A UNIFIED APPROACH FOR MODELING FUNDAMENTAL CHARACTERISTICS OF HIGHLY EFFICIENT SILICON BASED P-N JUNCTION AND HETEROJUNCTION SOLAR CELLS

摘要

We developed and applied physically transparent and efficient formalism of photoconversion in single junction solar cells. The photoconversion efficiency η of high-efficiency silicon based solar cells (SCs) is analyzed focusing on the role of combined surface recombinations at the illuminated and back surfaces with its combined velocity S_s. Both silicon based p-n junction SCs and α-Si:H-Si or α-SiC:H-Si heterojunctions (the so-called heterojunction with intrinsic thin layer (HIT) structures) based SCs are studied within the same general approach. It is shown that the open circuit voltage V_(oc) increase due to an additional contribution from the back surface is the common and essential feature of the photoconversion and high efficiency in the above SCs. Equations that comprehensively describe the photoconversion processes were derived and solved. This includes the most basic mechanisms of recombination: Shockley-Read-Hall (SRH) recombination, radiative recombination, surface recombination, recombination in the space charge region (SCR) and band-to-band Auger recombination. Calculated photoconversion efficiency η of the above systems were compared to the experimental values at AM1 .5 condition for highly efficient Si based SCs with η = 25% for p-n junction based systems, η = 24.7% for α-Si:H-Si HIT structures and η = 20.3% for a-Si_xC_(1-x):H-Si SCs.
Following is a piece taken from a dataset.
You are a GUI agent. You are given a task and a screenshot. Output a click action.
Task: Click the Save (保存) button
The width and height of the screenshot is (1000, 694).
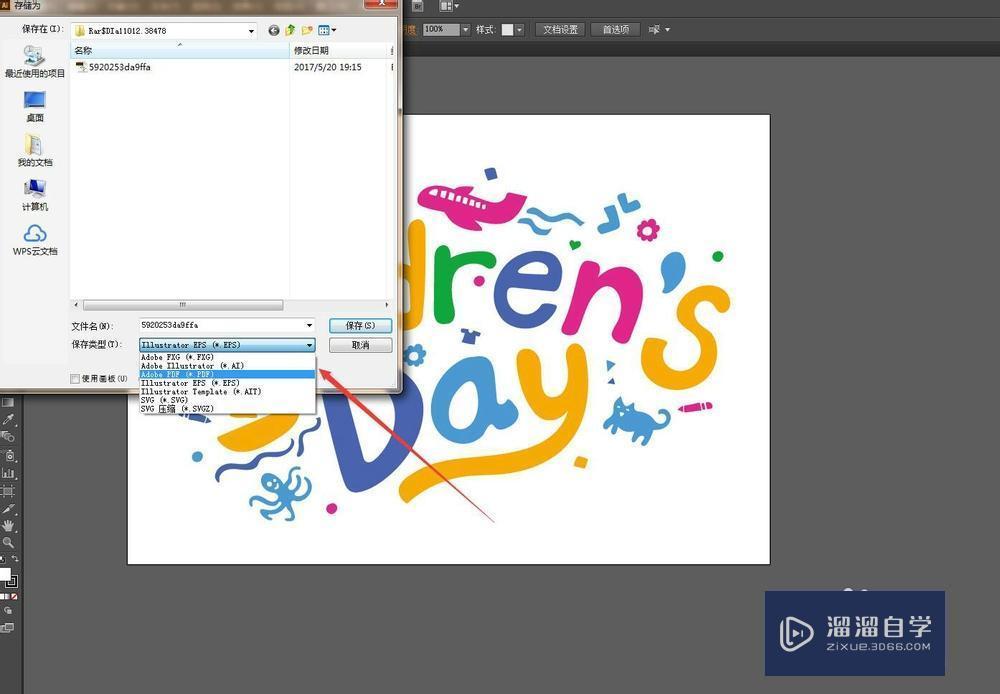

Comparison of theory and experiment allowed us to estimate the combined surface recombination velocity S_s, which was minimized in the above solar cells to achieve record high photoconversion. Our calculated maximum efficiency η_(max) for the silicon based SCs also fits very well the η_(max) calculated using more complex formalisms, available in the literature, thus confirming practicality of our theoretical results.